Stiamo parlando di un’operazione tv in cui l’unica regola della relazione con l’altro è la sopraffazione; un gioco con un montepremi di 4,6 milioni di dollari (il più alto mai messo in palio in un reality show) il cui obiettivo è vincere prevaricando gli altri fino ad ucciderli (anche se in realtà nessuno alla fine muore davvero).

Abbiamo già troppi esempi di fallimenti educativi – prosegue Baggio – e certo non ci servono altre lezioni di nichilismo e di prevaricazioni. Non esiste la libertà di fare del male alle persone ed alla convivenza civile”.

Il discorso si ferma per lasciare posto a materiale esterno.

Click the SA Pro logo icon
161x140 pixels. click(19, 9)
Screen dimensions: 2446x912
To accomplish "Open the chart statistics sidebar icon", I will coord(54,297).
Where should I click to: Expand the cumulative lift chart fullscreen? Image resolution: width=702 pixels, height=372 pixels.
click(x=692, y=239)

L’Aiart chiede alle Istituzioni competenti – dall’Agcom, al Comitato media e minori al Garante per l’infanzia – che si assumano la responsabilità regolamentando con maggiore incisività un fenomeno che ormai ha assunto il rilievo di un’emergenza, purtroppo non ben percepita e con fenomeni sempre più numerosi di preoccupante emulazione.

“Nonostante le annunciate nuove misure dell’Agcom, l’unica logica che continua a valere è quella dei numeri con il perverso obiettivo di trasformare il contenuto in merce,  senza alcuna preoccupazione etica. Su queste dinamiche – conclude Baggio – l’Aiart sta investendo in maniera preponderante ma serve la responsabilità educativa di tutta la società”.